MATERIAL SUPPLIED —
[Start of Attachment]

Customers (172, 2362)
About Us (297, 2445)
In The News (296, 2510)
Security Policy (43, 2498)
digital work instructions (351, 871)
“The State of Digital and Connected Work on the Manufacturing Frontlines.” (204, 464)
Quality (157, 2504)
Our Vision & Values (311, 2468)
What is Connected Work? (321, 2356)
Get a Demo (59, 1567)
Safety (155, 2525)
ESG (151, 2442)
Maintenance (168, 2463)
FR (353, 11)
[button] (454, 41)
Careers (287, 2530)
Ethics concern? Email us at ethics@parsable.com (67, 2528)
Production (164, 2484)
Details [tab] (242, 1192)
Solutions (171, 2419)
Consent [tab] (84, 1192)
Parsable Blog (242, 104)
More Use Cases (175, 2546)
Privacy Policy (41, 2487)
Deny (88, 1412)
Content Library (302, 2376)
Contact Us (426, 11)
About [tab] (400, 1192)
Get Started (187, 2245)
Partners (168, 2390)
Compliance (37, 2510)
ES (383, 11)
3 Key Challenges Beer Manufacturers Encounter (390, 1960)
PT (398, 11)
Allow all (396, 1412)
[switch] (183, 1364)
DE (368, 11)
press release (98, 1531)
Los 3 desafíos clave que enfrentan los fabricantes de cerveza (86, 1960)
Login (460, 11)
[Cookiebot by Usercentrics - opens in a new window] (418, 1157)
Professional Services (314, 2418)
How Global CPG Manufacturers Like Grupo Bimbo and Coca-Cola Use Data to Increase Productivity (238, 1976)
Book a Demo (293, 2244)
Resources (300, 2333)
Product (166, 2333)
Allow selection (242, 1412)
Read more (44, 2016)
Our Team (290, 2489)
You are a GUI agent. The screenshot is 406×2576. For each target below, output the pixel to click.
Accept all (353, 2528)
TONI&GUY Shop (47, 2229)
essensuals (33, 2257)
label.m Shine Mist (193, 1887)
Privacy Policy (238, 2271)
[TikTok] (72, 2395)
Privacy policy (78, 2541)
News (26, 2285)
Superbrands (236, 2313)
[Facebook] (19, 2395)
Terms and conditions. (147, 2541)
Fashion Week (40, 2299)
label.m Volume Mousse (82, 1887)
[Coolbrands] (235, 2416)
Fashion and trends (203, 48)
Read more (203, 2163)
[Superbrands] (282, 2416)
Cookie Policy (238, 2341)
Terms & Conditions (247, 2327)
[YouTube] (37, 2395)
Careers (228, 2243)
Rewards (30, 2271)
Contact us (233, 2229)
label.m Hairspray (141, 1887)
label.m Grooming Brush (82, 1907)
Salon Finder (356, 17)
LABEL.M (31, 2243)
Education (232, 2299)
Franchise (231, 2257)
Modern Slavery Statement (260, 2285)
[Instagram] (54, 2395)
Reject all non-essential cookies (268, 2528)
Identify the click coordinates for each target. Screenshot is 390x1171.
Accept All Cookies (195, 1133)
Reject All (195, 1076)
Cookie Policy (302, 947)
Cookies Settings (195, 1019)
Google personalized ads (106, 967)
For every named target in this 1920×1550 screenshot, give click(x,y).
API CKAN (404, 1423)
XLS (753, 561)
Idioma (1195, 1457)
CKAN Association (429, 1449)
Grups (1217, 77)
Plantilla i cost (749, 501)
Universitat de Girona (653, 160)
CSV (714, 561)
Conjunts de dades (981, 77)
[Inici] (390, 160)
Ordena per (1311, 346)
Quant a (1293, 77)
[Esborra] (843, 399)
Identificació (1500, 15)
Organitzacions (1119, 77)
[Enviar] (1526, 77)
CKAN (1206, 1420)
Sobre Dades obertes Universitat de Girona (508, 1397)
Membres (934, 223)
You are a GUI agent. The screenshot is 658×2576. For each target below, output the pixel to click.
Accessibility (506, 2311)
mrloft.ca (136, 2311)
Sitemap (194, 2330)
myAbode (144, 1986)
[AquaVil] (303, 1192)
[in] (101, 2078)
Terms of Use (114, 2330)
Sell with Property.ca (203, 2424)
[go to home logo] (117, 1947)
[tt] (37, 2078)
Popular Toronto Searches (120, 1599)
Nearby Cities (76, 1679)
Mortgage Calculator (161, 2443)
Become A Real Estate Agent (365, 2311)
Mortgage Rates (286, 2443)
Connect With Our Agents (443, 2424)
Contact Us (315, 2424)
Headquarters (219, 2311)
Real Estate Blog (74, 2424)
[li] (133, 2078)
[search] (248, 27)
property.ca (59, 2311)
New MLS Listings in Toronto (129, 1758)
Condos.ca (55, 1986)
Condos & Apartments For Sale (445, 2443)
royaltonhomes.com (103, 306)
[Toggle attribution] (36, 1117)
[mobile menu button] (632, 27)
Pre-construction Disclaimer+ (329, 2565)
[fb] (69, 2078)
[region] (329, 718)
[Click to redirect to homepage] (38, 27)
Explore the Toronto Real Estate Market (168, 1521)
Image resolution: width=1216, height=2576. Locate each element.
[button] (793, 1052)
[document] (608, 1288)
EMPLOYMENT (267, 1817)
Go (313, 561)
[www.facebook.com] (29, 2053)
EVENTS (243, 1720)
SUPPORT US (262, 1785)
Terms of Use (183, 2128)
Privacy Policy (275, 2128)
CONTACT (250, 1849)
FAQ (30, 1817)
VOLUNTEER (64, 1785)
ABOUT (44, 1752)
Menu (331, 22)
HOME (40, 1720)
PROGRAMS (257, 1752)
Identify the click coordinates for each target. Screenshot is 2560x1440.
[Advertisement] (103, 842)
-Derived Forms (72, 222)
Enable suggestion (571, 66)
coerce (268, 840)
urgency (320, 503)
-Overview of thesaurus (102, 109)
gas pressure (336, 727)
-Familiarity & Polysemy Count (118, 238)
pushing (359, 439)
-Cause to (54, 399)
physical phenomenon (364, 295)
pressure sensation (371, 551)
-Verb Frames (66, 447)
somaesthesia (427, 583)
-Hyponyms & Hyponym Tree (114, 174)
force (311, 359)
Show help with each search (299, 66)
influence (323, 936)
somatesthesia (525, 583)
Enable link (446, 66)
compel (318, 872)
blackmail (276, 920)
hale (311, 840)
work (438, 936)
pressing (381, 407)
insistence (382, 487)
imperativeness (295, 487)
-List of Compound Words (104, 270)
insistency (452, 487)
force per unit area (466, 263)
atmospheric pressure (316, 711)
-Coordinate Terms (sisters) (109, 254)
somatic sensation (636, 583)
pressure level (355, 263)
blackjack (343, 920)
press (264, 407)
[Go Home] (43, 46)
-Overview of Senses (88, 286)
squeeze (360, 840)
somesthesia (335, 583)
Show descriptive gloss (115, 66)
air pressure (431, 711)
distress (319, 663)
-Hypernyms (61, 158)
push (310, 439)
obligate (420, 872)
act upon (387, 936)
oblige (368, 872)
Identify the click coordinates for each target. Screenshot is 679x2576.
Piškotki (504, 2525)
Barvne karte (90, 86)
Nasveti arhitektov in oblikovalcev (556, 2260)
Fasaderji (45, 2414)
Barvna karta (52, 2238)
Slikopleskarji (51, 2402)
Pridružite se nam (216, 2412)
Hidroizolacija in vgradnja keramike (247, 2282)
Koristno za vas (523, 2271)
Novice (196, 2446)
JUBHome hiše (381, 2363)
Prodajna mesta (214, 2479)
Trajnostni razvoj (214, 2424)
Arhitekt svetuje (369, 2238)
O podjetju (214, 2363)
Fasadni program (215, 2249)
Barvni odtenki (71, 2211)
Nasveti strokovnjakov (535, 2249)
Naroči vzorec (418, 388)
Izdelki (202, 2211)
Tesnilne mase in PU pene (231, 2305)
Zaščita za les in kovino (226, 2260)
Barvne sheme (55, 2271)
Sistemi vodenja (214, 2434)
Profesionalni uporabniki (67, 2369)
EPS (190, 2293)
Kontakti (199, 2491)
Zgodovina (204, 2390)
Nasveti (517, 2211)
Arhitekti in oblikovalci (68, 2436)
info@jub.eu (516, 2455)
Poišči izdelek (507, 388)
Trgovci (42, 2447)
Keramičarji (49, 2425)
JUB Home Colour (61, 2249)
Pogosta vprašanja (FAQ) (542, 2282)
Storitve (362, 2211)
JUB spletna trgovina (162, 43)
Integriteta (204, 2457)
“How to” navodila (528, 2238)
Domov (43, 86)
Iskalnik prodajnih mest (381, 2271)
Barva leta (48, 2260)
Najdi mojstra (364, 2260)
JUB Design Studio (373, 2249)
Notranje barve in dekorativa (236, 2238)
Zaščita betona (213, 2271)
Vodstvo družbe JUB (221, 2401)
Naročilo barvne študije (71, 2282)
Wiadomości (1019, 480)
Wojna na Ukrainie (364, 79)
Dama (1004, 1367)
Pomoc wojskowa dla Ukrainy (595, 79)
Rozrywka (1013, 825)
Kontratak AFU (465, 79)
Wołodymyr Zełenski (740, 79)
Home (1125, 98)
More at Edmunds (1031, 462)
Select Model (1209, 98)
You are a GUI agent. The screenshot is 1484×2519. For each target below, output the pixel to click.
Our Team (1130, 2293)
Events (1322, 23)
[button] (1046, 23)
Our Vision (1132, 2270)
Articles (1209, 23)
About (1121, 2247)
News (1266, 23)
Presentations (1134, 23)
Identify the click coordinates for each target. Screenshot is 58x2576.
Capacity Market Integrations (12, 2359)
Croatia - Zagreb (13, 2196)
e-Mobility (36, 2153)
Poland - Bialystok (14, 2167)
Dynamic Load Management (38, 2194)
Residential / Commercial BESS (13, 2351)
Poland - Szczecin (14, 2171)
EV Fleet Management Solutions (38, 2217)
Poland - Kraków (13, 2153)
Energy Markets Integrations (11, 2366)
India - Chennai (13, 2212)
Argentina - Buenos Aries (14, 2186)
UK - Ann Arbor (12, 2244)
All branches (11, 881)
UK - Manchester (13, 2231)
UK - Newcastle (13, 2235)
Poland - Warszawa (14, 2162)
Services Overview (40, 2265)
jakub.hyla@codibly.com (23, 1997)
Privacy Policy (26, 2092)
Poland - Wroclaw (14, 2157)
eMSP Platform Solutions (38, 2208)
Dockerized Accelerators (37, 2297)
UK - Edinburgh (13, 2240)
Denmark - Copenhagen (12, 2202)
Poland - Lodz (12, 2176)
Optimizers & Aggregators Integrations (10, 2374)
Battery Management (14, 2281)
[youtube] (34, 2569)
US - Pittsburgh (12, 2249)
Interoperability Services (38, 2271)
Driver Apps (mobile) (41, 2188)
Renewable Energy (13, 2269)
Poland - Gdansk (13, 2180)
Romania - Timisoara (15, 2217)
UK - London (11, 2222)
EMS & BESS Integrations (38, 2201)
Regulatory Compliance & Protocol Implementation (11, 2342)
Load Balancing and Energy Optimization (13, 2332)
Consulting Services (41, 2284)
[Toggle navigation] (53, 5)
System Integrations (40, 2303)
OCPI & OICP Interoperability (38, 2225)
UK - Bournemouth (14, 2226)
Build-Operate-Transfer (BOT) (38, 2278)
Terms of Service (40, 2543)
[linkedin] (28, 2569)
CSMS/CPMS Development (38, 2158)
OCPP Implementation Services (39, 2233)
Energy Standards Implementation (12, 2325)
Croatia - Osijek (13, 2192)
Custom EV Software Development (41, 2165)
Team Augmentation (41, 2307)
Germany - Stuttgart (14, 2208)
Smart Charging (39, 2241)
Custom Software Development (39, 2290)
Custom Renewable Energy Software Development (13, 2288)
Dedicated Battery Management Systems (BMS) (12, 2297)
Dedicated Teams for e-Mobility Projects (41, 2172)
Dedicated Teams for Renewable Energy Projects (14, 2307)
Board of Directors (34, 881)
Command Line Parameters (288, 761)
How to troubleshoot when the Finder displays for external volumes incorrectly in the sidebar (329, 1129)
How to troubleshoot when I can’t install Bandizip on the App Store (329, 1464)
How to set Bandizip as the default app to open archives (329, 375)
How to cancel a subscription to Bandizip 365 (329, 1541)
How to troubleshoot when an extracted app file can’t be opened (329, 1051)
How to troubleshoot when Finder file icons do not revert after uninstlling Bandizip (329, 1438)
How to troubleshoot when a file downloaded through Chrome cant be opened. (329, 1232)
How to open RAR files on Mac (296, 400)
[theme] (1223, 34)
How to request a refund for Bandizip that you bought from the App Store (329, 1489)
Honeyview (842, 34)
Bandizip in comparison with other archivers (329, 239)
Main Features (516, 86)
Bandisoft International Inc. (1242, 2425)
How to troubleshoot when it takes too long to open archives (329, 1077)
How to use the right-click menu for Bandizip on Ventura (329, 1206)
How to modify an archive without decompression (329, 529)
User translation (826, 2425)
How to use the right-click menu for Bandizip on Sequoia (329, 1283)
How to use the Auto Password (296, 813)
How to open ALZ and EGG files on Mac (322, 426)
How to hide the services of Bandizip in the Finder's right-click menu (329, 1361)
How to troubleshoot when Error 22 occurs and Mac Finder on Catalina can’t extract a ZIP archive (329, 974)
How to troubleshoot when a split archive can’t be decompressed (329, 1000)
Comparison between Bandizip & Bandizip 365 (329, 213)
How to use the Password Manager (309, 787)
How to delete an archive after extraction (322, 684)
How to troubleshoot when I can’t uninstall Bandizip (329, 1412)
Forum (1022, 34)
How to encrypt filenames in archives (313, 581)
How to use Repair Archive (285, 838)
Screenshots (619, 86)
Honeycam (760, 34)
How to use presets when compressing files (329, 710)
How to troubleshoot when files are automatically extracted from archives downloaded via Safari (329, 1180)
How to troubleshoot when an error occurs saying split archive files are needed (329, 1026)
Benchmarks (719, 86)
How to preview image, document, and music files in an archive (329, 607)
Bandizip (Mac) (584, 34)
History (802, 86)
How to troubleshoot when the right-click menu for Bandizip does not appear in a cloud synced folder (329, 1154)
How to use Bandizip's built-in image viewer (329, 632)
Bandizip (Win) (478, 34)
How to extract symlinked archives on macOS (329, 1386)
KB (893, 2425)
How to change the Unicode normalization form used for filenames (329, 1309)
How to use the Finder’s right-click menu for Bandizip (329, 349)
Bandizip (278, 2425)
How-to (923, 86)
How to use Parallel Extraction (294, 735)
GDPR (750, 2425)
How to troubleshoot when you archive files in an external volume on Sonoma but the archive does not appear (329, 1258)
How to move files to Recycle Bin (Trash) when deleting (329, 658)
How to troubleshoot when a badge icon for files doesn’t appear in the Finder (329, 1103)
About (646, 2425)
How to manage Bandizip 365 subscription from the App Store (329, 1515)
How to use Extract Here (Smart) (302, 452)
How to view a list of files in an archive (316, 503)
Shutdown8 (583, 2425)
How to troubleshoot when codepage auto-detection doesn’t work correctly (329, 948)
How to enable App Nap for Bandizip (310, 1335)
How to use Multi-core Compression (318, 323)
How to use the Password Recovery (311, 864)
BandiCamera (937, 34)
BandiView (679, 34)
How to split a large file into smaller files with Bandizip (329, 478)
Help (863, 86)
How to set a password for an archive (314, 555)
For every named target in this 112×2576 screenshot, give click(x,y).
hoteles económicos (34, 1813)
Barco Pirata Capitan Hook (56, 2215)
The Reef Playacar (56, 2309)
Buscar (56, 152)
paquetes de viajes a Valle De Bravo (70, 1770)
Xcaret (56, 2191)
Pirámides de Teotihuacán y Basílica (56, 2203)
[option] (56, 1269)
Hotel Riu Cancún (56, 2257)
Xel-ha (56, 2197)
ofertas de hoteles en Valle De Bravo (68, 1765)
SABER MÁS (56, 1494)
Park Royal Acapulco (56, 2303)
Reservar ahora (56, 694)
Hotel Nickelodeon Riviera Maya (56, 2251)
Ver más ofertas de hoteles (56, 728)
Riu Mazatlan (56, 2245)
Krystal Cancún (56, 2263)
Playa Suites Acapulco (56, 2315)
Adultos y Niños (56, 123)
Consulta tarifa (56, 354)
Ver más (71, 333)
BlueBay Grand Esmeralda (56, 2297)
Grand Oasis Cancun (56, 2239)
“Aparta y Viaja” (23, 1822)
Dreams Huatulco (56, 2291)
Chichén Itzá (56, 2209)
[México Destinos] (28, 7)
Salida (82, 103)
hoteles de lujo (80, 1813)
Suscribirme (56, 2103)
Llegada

[End of Attachment]

Beginning with the first line of the listing above, please write out every line exactly until you reach the line that contains "Our Vision & Values (311, 2468)", and include that one too.

ANSWER FOR THIS EXERCISE —
Customers (172, 2362)
About Us (297, 2445)
In The News (296, 2510)
Security Policy (43, 2498)
digital work instructions (351, 871)
“The State of Digital and Connected Work on the Manufacturing Frontlines.” (204, 464)
Quality (157, 2504)
Our Vision & Values (311, 2468)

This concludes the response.